-- Excerpt provided follows --

Lover's Lake killifish

Scientific classification
- Kingdom: Animalia
- Phylum: Chordata
- Class: Actinopterygii
- Order: Cyprinodontiformes
- Family: Fundulidae
- Genus: Fundulus
- Species: F. relictus
- Binomial name: Fundulus relictus Able & Felley, 1988
- Synonyms: Fundulus rhizophorae non Goode, 1877;

= Lover's Lake killifish =

- Authority: Able & Felley, 1988
- Synonyms: Fundulus rhizophorae non Goode, 1877

Species of fish

Lover's Lake killifish (Fundulus relictus) is a species of killifish endemic to the Atlantic archipelago of Bermuda, an overseas territory of the United Kingdom.

-- Excerpt provided concluded --
-- Source material follows --

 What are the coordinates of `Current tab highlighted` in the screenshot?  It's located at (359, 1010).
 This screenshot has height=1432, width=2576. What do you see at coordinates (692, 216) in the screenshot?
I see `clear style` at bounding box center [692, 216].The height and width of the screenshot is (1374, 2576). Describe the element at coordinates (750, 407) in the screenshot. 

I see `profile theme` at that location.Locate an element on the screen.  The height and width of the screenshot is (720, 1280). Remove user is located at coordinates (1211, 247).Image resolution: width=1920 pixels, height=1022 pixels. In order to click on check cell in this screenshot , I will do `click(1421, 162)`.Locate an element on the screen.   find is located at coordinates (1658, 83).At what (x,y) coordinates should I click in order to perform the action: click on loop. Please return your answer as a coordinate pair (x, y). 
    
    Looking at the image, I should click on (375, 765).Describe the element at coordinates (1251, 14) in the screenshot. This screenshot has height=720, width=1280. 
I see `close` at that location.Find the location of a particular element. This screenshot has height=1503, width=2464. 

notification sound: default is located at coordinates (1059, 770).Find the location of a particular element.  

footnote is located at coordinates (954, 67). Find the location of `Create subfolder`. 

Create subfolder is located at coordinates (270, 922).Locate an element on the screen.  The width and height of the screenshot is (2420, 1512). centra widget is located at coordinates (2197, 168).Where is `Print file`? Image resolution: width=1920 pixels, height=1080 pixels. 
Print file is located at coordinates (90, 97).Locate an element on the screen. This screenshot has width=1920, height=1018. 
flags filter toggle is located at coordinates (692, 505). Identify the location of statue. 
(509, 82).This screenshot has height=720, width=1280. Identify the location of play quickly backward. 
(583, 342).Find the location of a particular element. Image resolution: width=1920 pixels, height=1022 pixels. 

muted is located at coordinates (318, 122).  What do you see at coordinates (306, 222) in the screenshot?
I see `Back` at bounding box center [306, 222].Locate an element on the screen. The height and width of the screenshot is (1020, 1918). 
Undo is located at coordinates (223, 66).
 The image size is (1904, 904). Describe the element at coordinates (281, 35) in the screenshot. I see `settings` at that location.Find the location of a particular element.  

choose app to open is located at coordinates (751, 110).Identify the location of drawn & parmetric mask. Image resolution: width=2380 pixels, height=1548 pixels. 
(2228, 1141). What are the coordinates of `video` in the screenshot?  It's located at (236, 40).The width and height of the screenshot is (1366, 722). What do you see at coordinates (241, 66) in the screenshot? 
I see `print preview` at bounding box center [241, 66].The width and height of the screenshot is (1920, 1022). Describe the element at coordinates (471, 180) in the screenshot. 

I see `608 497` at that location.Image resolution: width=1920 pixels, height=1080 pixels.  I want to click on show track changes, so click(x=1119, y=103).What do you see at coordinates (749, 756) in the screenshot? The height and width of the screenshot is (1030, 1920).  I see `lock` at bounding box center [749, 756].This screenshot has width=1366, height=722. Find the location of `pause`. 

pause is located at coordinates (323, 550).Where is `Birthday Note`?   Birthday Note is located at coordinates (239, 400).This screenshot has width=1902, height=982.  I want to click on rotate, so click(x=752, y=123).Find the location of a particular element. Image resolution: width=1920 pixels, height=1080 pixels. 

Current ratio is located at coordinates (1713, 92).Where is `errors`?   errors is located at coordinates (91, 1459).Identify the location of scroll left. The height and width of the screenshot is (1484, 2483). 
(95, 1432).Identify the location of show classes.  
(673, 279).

-- Source material concluded --

_Work required:_
Reproduce the Lover's Lake killifish entry between "- Authority: Able" and "the United Kingdom.", inclusive, renaming "Bermuda" to "the Bermuda Islands" throughout.

_Response area:_
- Authority: Able & Felley, 1988
- Synonyms: Fundulus rhizophorae non Goode, 1877

Species of fish

Lover's Lake killifish (Fundulus relictus) is a species of killifish endemic to the Atlantic archipelago of the Bermuda Islands, an overseas territory of the United Kingdom.